Now three qubit case. I will write down only for three cases:
\begin{align*}
QFT &|000\rangle = QFT |0\rangle = \frac{1}{2^{\frac{3}{2}}} \sum_{k=0}^{7} e^{2 \pi i \frac{0 \cdot k}{2^n}} |k\rangle =
\\
&=\frac{1}{2^{\frac{3}{2}}}\big( |0\rangle + |1\rangle + |2\rangle + |3\rangle + |4\rangle + |5\rangle + |6\rangle + |7\rangle\big)
\\
QFT &|001\rangle = QFT |1\rangle = \frac{1}{2^{\frac{3}{2}}} \sum_{k=0}^{7} e^{2 \pi i \frac{1 \cdot k}{8}} |k\rangle =
\\
&=\frac{1}{2^{\frac{3}{2}}}\big( |0\rangle + e^{i \frac{\pi}{4}}|1\rangle + e^{i \frac{\pi}{2}}|2\rangle +e^{i \frac{3 \pi}{4}} |3\rangle + e^{i \pi}|4\rangle +e^{i \frac{5\pi}{4}} |5\rangle + e^{i \frac{3\pi}{2}}|6\rangle + e^{i \frac{7 \pi}{4}}|7\rangle\big)
\\
QFT &|111\rangle = QFT |7\rangle = \frac{1}{2^{\frac{3}{2}}} \sum_{k=0}^{7} e^{2 \pi i \frac{7 \cdot k}{8}} |k\rangle =
\\
&=\frac{1}{2^{\frac{3}{2}}}\big( |0\rangle + e^{i \frac{7 \pi}{4}}|1\rangle + e^{i \frac{3\pi}{2}}|2\rangle +e^{i \frac{5 \pi}{4}} |3\rangle + e^{i \pi}|4\rangle +e^{i \frac{3\pi}{4}} |5\rangle + e^{i \frac{\pi}{2}}|6\rangle + e^{i \frac{ \pi}{4}}|7\rangle\big)
\end{align*}
This time also $QFT |j\rangle$ generates superposition states with equal probabilities (note that $| \frac{e^{i\varphi}}{2^{\frac{3}{2}}}|^2 = \frac{1}{8}$ for any given $\varphi$ ) that are orthogonal to each other. The same logic works for arbitrary number of qubits $n$. $H$ can be regarded as one qubit QFT and note that $H |j \rangle$ ($j = 0,1$), in the same manner, also produces superposition states with equal probabilities that are orthogonal to each other.
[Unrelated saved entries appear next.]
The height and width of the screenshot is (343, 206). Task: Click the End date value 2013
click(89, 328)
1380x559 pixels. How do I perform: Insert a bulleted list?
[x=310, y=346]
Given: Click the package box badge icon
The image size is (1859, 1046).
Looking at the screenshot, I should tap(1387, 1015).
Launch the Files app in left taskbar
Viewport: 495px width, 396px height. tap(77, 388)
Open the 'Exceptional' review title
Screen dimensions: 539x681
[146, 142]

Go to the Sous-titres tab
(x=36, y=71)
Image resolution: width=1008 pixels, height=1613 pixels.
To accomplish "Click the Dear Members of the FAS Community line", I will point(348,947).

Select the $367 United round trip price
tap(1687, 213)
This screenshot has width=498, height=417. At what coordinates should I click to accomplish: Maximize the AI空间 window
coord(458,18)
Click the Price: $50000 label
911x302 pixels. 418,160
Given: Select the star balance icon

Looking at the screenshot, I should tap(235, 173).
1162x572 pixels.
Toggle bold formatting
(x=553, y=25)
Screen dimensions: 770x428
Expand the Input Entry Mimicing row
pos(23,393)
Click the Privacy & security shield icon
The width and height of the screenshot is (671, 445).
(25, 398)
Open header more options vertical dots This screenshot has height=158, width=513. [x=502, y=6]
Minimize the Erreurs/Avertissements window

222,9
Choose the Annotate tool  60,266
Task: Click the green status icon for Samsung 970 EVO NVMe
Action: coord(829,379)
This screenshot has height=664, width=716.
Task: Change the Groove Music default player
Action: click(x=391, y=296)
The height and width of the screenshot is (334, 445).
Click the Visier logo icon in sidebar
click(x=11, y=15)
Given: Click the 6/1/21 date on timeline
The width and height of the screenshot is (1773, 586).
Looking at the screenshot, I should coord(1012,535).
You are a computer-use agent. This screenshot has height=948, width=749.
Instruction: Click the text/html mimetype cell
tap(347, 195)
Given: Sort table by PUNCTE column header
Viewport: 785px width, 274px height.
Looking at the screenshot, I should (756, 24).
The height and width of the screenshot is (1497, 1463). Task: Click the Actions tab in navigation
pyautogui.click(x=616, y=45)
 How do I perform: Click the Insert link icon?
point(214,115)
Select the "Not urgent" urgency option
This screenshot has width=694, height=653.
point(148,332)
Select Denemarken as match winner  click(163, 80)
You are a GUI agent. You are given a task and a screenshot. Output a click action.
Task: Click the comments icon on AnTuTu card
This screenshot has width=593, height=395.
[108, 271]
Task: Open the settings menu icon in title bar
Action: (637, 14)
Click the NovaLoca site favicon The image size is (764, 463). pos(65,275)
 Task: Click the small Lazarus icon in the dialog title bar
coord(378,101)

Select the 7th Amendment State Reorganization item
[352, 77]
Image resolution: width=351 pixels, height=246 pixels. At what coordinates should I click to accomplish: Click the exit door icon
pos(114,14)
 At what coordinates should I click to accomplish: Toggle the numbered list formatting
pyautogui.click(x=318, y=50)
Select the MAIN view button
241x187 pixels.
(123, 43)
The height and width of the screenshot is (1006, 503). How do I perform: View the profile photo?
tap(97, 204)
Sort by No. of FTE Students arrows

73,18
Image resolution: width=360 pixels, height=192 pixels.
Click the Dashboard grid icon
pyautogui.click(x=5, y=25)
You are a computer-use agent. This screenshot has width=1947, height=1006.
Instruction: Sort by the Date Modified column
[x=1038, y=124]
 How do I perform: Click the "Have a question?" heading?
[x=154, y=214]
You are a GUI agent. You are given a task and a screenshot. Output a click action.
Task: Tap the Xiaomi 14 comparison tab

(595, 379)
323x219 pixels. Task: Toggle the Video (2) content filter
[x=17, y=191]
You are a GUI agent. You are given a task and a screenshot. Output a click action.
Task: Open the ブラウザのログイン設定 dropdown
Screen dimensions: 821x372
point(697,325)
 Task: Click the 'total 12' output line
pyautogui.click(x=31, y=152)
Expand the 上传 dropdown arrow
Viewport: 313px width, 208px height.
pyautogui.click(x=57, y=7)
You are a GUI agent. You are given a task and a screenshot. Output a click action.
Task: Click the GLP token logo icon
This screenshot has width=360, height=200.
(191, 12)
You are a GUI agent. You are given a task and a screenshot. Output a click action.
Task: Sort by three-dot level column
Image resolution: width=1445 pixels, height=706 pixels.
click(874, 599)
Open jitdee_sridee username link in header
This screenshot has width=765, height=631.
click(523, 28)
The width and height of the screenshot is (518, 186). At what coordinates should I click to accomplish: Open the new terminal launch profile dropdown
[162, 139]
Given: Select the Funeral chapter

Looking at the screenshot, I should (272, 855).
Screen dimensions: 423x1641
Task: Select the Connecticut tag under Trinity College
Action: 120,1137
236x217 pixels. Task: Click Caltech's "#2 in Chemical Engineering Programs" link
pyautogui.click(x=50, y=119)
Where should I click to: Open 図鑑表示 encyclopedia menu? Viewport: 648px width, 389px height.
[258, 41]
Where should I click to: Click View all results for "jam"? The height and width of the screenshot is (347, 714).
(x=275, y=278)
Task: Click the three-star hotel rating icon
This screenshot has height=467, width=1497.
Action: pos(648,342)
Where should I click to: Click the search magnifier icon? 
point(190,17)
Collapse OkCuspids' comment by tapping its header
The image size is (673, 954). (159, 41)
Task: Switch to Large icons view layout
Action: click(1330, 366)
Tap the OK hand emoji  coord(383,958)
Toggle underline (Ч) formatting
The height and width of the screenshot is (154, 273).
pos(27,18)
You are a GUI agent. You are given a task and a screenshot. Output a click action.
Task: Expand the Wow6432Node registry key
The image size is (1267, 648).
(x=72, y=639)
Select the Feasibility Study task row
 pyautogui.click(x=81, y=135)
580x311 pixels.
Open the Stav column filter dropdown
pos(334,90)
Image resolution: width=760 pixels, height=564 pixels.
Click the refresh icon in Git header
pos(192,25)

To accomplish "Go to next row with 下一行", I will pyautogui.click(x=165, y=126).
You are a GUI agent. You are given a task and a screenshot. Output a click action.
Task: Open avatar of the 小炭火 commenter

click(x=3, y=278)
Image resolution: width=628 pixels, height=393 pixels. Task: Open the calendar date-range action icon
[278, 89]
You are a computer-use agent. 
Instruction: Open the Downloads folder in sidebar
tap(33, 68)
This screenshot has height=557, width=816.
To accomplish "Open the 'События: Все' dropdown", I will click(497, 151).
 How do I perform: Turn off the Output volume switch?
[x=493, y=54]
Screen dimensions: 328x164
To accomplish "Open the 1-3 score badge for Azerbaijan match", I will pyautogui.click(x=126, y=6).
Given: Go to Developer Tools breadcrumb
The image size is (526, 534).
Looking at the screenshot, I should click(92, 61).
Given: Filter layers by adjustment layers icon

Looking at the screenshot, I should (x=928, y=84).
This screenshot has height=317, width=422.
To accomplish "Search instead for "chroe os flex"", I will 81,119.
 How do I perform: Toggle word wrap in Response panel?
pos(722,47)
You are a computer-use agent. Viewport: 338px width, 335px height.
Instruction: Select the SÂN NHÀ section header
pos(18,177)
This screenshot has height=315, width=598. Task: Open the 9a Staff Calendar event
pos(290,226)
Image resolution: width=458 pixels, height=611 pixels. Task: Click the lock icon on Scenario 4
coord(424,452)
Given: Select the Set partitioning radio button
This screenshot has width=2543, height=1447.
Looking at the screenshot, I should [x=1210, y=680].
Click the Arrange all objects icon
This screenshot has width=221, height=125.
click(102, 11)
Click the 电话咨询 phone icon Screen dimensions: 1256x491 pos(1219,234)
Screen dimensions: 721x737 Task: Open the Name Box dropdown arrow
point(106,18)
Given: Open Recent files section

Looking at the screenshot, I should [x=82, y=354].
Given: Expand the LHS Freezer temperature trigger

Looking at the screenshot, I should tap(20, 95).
If instead of computational basis $|j \rangle$ we apply QFT on an arbitrary superposition state $\sum_{j = 0}^{2^n -1} a_j |j\rangle$ things get slightly complicated:
$$QFT \sum_j a_j |j\rangle = \frac{1}{2^{\frac{n}{2}}} \sum_{l,k=0}^{2^n -1} e^{2 \pi i \frac{lk}{2^n}} | k \rangle \langle l | \sum_{j = 0}^{2^n -1} a_j |j\rangle = \frac{1}{2^{\frac{n}{2}}} \sum_{j,k=0}^{2^n -1} a_j e^{2 \pi i \frac{jk}{2^n}} | k \rangle $$
And the probability of measuring $|k \rangle$ is equal to:
$$p_k = \frac{1}{2^n} \left|\sum_{j = 0}^{2^n - 1} a_j e^{2 \pi i \frac{jk}{2^n}} \right|^2$$
As an example let's apply QFT on this Bell state $| \Phi^+ \rangle = \frac{1}{\sqrt{2}} \big(|00\rangle + |11\rangle \big) = \frac{1}{\sqrt{2}} \big(|0\rangle + |3\rangle \big)$:
$$QFT \frac{1}{\sqrt{2}} \big(|0\rangle + |3\rangle \big) = \frac{1}{2 \sqrt{2}} \big(2|0\rangle + (1 - i)|1\rangle + (1 + i)|3\rangle \big)$$
The probability of measuring $|0\rangle$ state is equal to $\frac{1}{2}$, but the probability of measuring $|1\rangle$ or $|3\rangle$ states are equal $\frac{1}{4}$. Also, note that the probability of measuring $|2\rangle$ state is zero in this case.